Утром в преторианской келье выдалось тихим. Ян безмятежно спал, так и не сняв форму, а кровавый китель пестрел хлопьями пепла от папиросы. Я смотрел на кривые росчерки шрамов на лице васпы и думал. Дикая, выворачивающая на изнанку, мысль с самого пробуждения не давала покоя. Генетический мутант, воплощенная сила и ярость без страха и милосердия, идеальная машина для убийства, одноглазый преторианец Ян был для меня лучшим наставником, чем родной отец. За два дня я видел от васпы больше внимания и заботы, чем от генерала Наилия Орхитуса Лара за всю жизнь. Сидел на полу, смотрел на Яна и не знал, плакать или смеяться.

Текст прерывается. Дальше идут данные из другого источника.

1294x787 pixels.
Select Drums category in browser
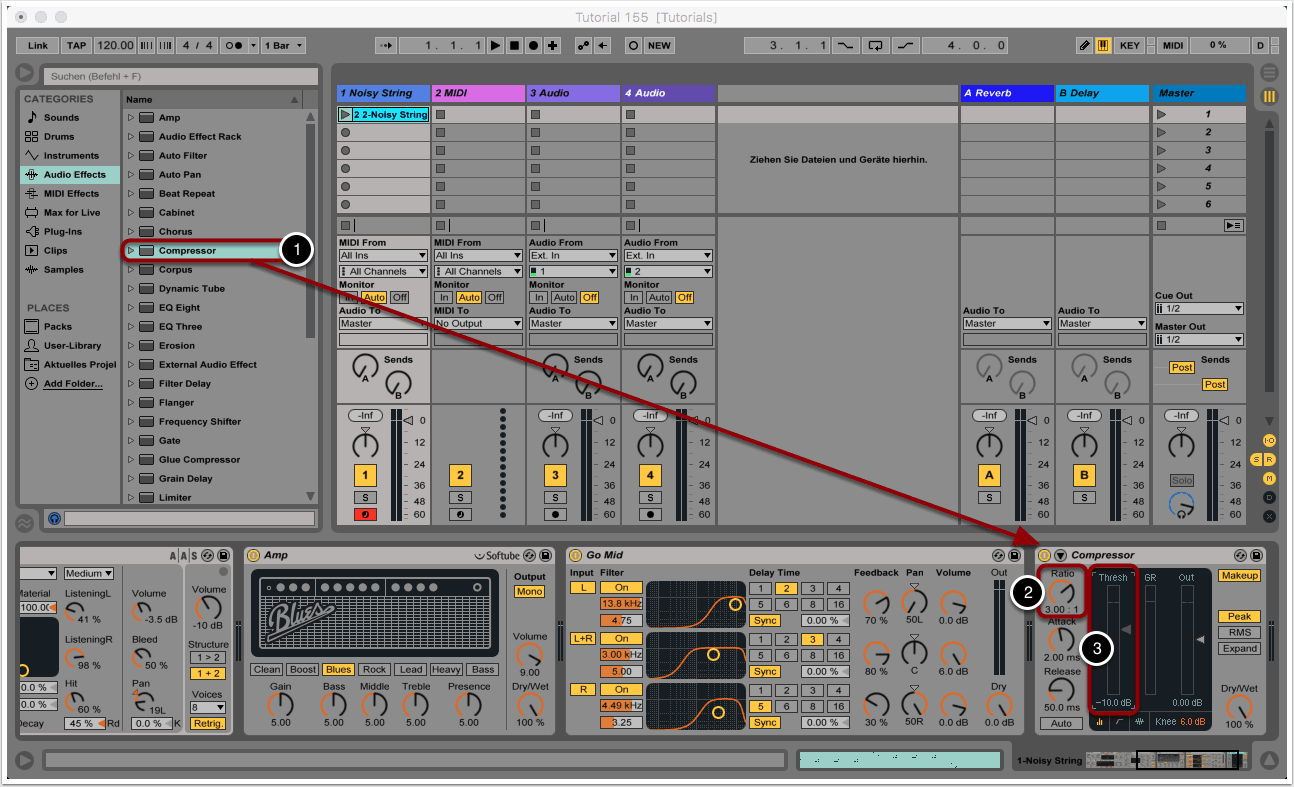coord(59,137)
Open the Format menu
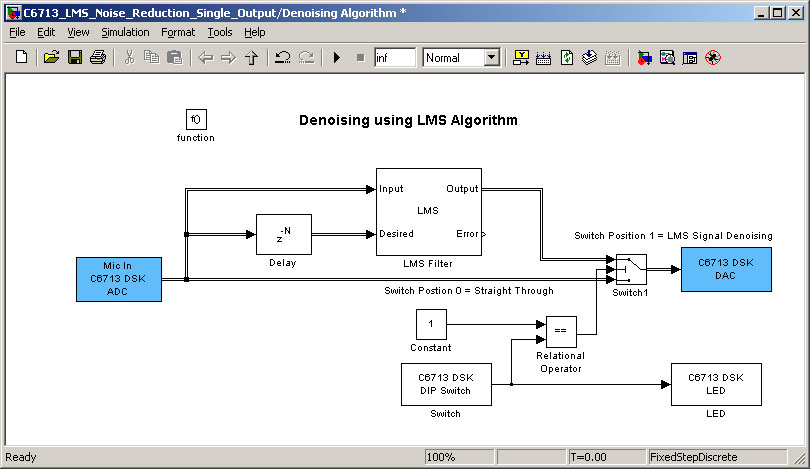Image resolution: width=810 pixels, height=469 pixels. tap(178, 32)
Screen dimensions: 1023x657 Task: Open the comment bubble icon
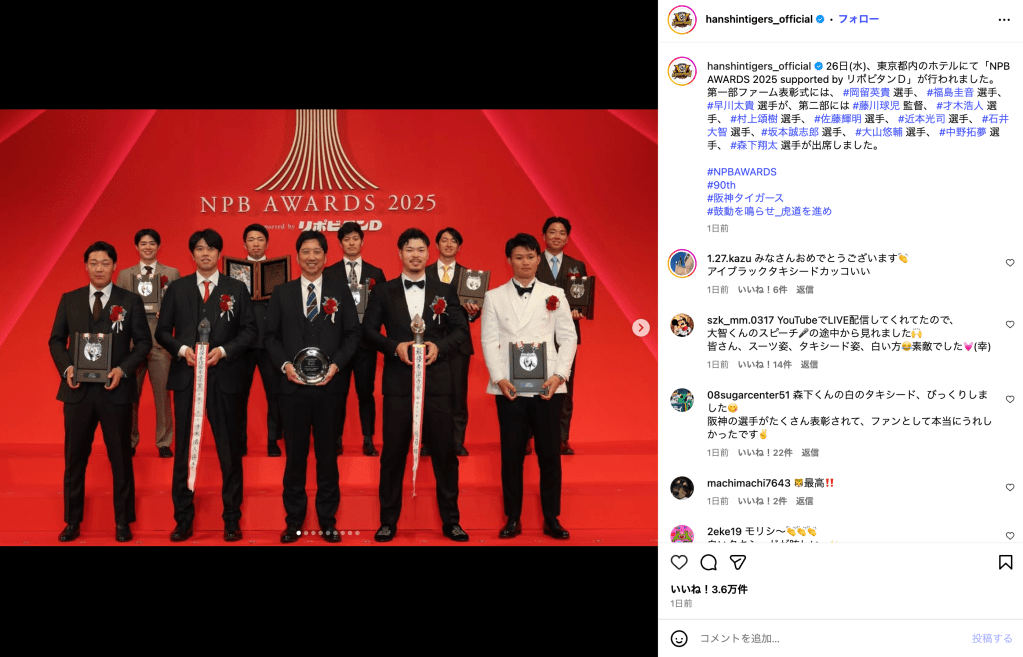coord(709,562)
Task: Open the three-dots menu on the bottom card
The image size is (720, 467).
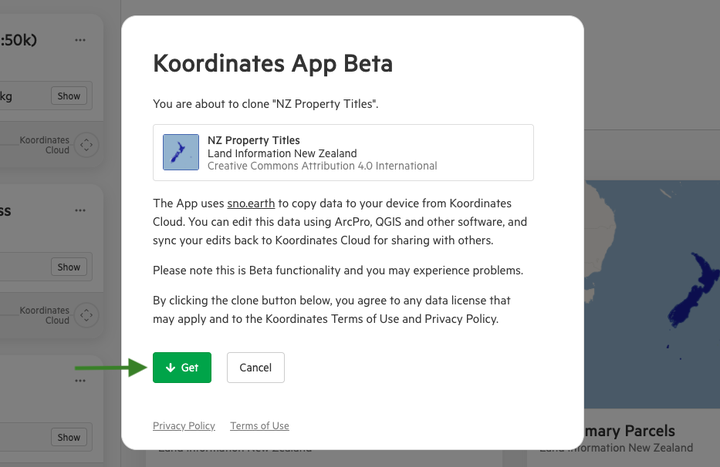Action: pyautogui.click(x=80, y=381)
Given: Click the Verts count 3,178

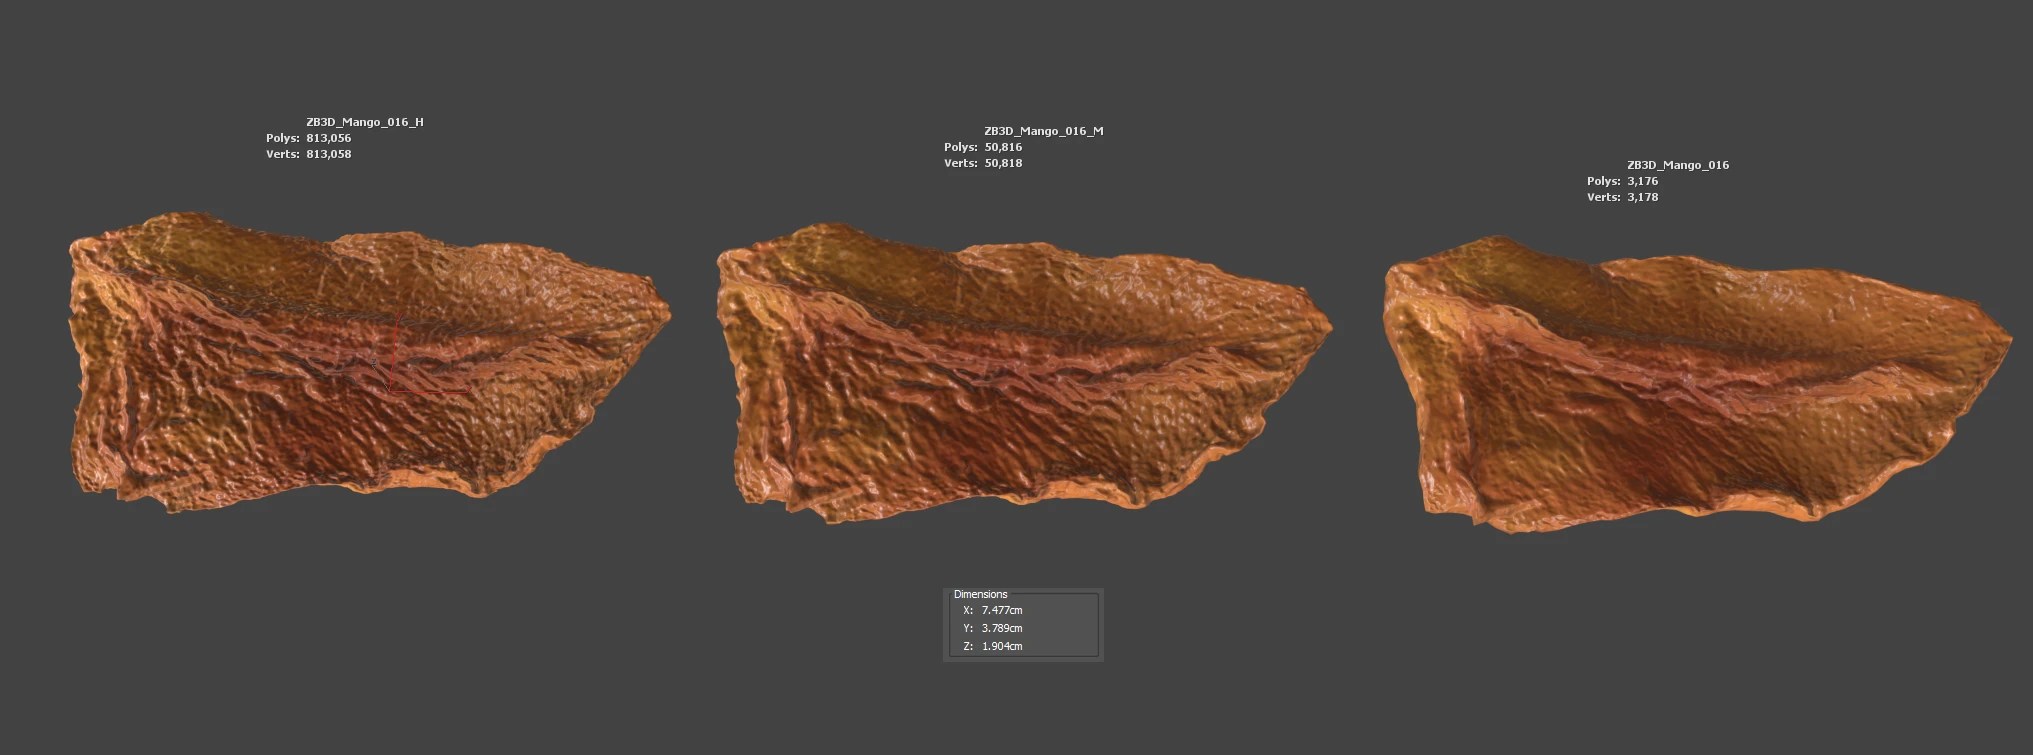Looking at the screenshot, I should click(1642, 197).
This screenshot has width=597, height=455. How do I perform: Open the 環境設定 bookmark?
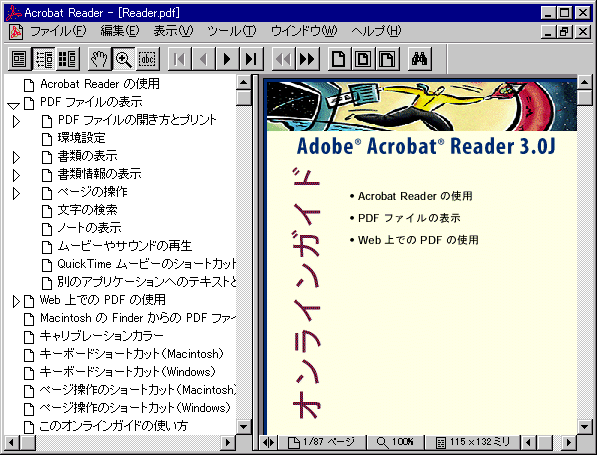pyautogui.click(x=81, y=138)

Я осознавал, что симпатия к палачу иррациональна, и, тем не менее, нашел логическое объяснение. Допрос есть допрос, там нет места эмоциям. Попади Ян в руки цзы’дарийцев, с ним бы делали тоже самое. Конечно, с поправкой на современные технологии и химию специального назначения. Но все, что было дальше в рамки отношений «палач — жертва» не вписывалось. Преторианец мог не кормить меня и не обезболивать раны, а пинками и уколами жала из трости погнать к Королеве. «Сделал дело и больше не нужен». Сейчас я бы уже истек кровью на полу тронного зала. А утром мой труп положили бы в лоток и отправили по ленте транспортера на корм Ее Величеству. «Неофит? Какой неофит? Ах, тот. Слабый оказался. Сдох». И ни замечаний, ни взысканий от Совета. Ничего. Полное, абсолютное безразличие.
Я вздрогнул, вспомнив холодный взгляд отца с портрета на стене Училища. Бесконечные насмешки и подлянки от кадетов. Злобу инструкторов, стремящихся доказать всему миру, что генетическая карта и папа-генерал ничего не значат. С меня спрашивали по всей строгости и в трехкратном объеме, за малейшую провинность сажая в клетку. Никто и никогда не заботился обо мне. И тот факт, что я спал на преторианском одеяле, зашитый преторианскими нитками и вдыхал запах преторианских папирос для меня, как тарелка еды для голодного цзы’дарийца. Так ли уж важно, какое блюдо и из какой посуды?